Poco a poco se fueron acercando a la lejana figura, hasta que Índigo pudo ver que el viajero era humano; o al menos tenía forma humana. Una persona menuda, pensó; quizás un niño incluso..., el corazón le dio un brinco con un repentino recuerdo espontáneo, pero apartó aquel pensamiento de su mente. No aquí, con toda seguridad no en este mundo vacío. Pero sus pasos se hicieron más lentos a medida que un terrible presentimiento se apoderaba de ella, y con él una renuencia a seguir adelante. No era posible; sin embargo, la intuición le decía que sí lo era, que sus peores temores estaban a punto de verse espantosamente confirmados...

—La criatura.

El ser resplandeciente la miró, y ella se dio cuenta de que se había detenido.

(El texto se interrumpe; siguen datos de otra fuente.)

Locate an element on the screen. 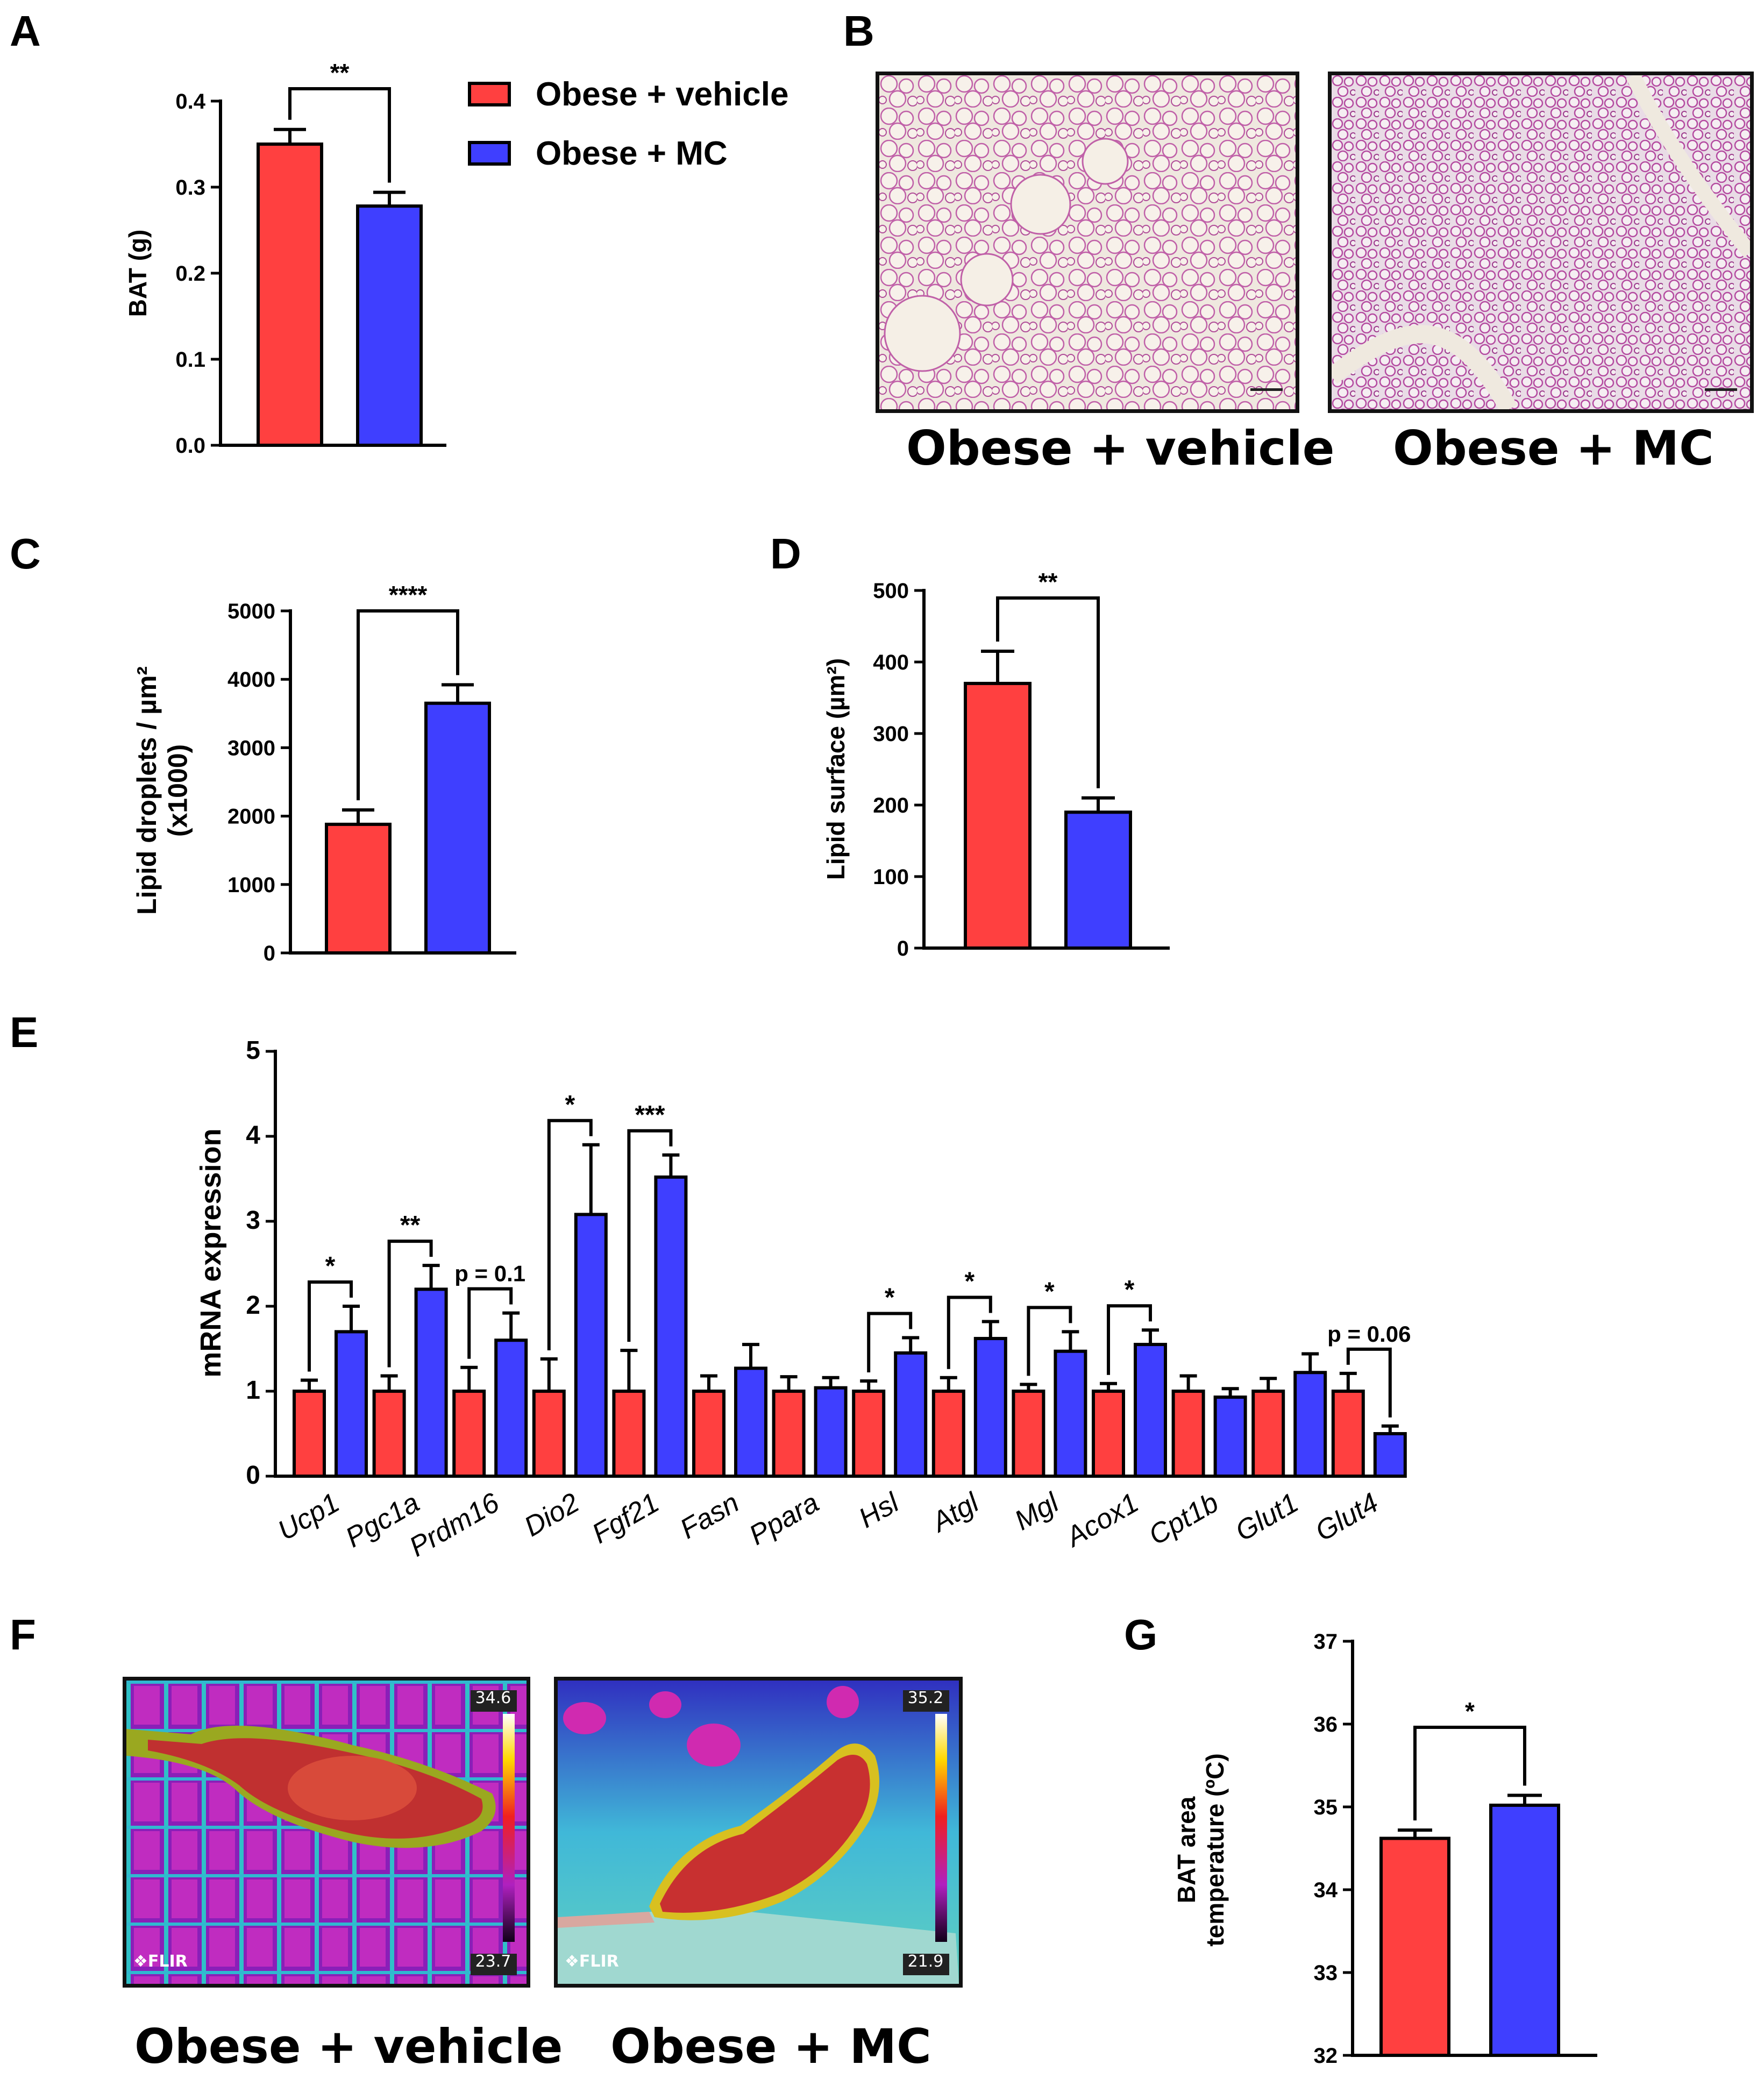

—No..., no puedo —La voz de Índigo sonó áspera; contemplaba fijamente a la figura que los aguardaba más adelante junto al camino.

—Debes hacerlo.

—¡No! —Sintió un doloroso bloqueo en la garganta, y el suelo pareció bambolearse bajo sus pies mientras el pánico bullía en su cerebro.

—Debes hacerlo.

Sus ojos se encontraron con los del emisario, y se encontró dirigiéndose hacia adelante, obligada a moverse a pesar de su terror. Intentó protestar pero no tenía voz. Seguía su avance y entonces pudo ver lo que la esperaba, lo que había temido.

Una criatura de cabellos y ojos plateados estaba de pie sobre el marchito suelo junto a la interminable carretera. Llevaba puesto únicamente un sencillo tabardo gris, y la rodeaba una inquietante y fantasmagórica aureola. Sonreía, mostrando unos dientes felinos, y la sonrisa era cruel, malévola, monstruosa.

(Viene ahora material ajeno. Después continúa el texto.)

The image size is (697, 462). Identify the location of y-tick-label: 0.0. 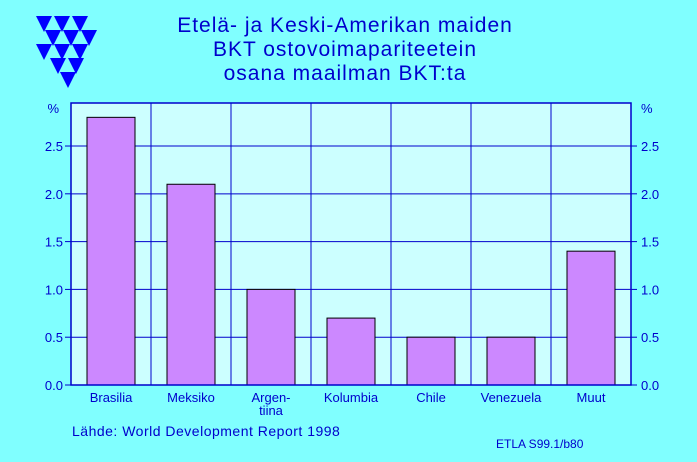
(54, 386).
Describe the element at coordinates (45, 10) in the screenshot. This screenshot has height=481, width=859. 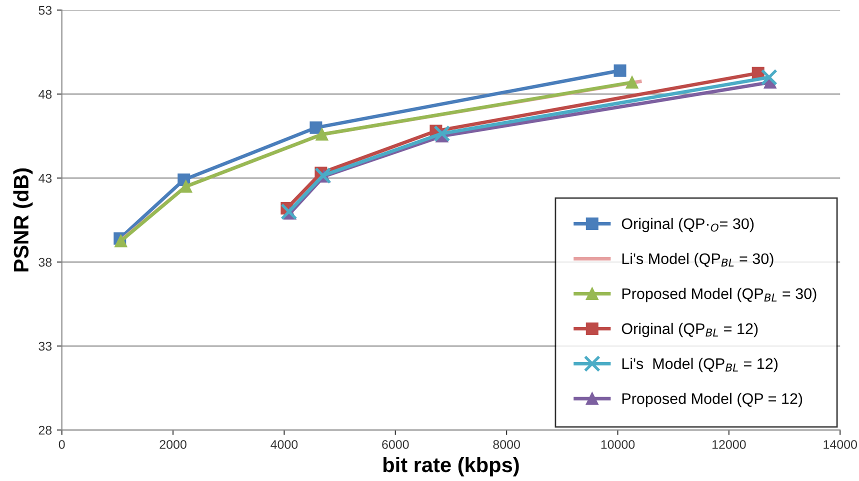
I see `y-tick-label: 53` at that location.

El sobresalto la hizo maldecir con ferocidad, y se volvió en redondo con todos los músculos en tensión. El resplandeciente emisario se detuvo y volvió la cabeza, y comprendió que los ojos de la muchacha revivían los terribles sucesos acaecidos. Índigo giró otra vez muy despacio, sin pensar ni detenerse a recordar la anterior exhortación del ser, y siseó por entre sus apretados dientes:

—¿Qué es esa criatura?

Una risa suave y maligna susurró junto a ella, pero el niño de los ojos plateados no se movió, no dio la menor señal de darse cuenta de la presencia de la muchacha. El emisario repuso:

—¿No reconoces su naturaleza, Índigo? Pues debieras, ya que fuiste tú quien le dio vida.

—¿7o?

—Sí. Es tu propia némesis. Una manifestación de aquella parte de ti misma que te llevó a penetrar en la Torre de los Pesares y a liberar a los demonios allí encarcelados. —El ser contempló a la criatura, que seguía sonriendo, y una expresión que combinaba la compasión con la repugnancia apareció en su hermoso rostro—. Mientras permaneces en este camino, no puede hacerte el menor daño; no tiene ninguna fuerza aquí, y lo que ves ahora es tan sólo un reflejo. Pero cuando abandones el camino, tu némesis será tu enemigo más mortal, de todos los demonios a los que has de enfrentarte, él es el peor.

El rostro de Índigo se puso rígido y su boca se torció.

—¡Mataré a esa cosa asquerosa! ¡La destruiré! —Con la violencia presente en cada uno de sus movimientos hizo intención de dirigirse hacia la criatura de ojos plateados, pero el emisario la retuvo.

—No puedes matarlo, Índigo. Es parte de ti, a pesar de que haya cobrado una existencia independiente. Y no puedes escapar de él, ya que dondequiera que vayas, él seguirá tus pasos. Sigue adelante, muchacha. Sigue junto a mí, y no intentes salirte del camino.